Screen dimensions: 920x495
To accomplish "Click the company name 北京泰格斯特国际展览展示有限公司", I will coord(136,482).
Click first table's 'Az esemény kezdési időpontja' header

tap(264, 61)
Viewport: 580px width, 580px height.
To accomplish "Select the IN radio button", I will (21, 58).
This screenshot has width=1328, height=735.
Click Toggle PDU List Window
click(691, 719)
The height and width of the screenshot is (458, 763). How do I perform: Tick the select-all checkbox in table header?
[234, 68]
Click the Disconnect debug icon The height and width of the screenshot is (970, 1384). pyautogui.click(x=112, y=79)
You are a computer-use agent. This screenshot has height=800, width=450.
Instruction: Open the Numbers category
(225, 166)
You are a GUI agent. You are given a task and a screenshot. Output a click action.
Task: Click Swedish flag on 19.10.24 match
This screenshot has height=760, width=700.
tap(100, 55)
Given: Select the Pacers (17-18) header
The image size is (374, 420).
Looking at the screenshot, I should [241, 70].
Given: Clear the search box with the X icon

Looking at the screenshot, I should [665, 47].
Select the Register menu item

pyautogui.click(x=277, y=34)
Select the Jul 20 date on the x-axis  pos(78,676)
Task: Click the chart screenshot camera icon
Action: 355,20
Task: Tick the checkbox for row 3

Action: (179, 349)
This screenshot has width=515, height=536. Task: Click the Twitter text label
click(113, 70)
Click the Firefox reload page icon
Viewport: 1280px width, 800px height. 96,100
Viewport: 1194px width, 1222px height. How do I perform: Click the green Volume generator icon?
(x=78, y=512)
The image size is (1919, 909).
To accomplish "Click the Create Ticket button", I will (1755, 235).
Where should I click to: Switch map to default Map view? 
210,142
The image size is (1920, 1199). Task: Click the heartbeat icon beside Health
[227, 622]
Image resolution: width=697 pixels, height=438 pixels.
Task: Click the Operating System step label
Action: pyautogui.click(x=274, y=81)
####################
▸ EXERCISE DIRECTIONS: Write out every record, exactly as written.

▸ RESULT:
Screen dimensions: 920x495
To accomplish "Click the company name 北京泰格斯特国际展览展示有限公司", I will coord(136,482).
Click first table's 'Az esemény kezdési időpontja' header

tap(264, 61)
Viewport: 580px width, 580px height.
To accomplish "Select the IN radio button", I will (21, 58).
This screenshot has width=1328, height=735.
Click Toggle PDU List Window
click(691, 719)
The height and width of the screenshot is (458, 763). How do I perform: Tick the select-all checkbox in table header?
[234, 68]
Click the Disconnect debug icon The height and width of the screenshot is (970, 1384). pyautogui.click(x=112, y=79)
You are a computer-use agent. This screenshot has height=800, width=450.
Instruction: Open the Numbers category
(225, 166)
You are a GUI agent. You are given a task and a screenshot. Output a click action.
Task: Click Swedish flag on 19.10.24 match
This screenshot has height=760, width=700.
tap(100, 55)
Given: Select the Pacers (17-18) header
The image size is (374, 420).
Looking at the screenshot, I should [241, 70].
Given: Clear the search box with the X icon

Looking at the screenshot, I should [665, 47].
Select the Register menu item

pyautogui.click(x=277, y=34)
Select the Jul 20 date on the x-axis  pos(78,676)
Task: Click the chart screenshot camera icon
Action: 355,20
Task: Tick the checkbox for row 3

Action: (179, 349)
This screenshot has width=515, height=536. Task: Click the Twitter text label
click(113, 70)
Click the Firefox reload page icon
Viewport: 1280px width, 800px height. 96,100
Viewport: 1194px width, 1222px height. How do I perform: Click the green Volume generator icon?
(x=78, y=512)
The image size is (1919, 909).
To accomplish "Click the Create Ticket button", I will (1755, 235).
Where should I click to: Switch map to default Map view? 
210,142
The image size is (1920, 1199). Task: Click the heartbeat icon beside Health
[227, 622]
Image resolution: width=697 pixels, height=438 pixels.
Task: Click the Operating System step label
Action: pyautogui.click(x=274, y=81)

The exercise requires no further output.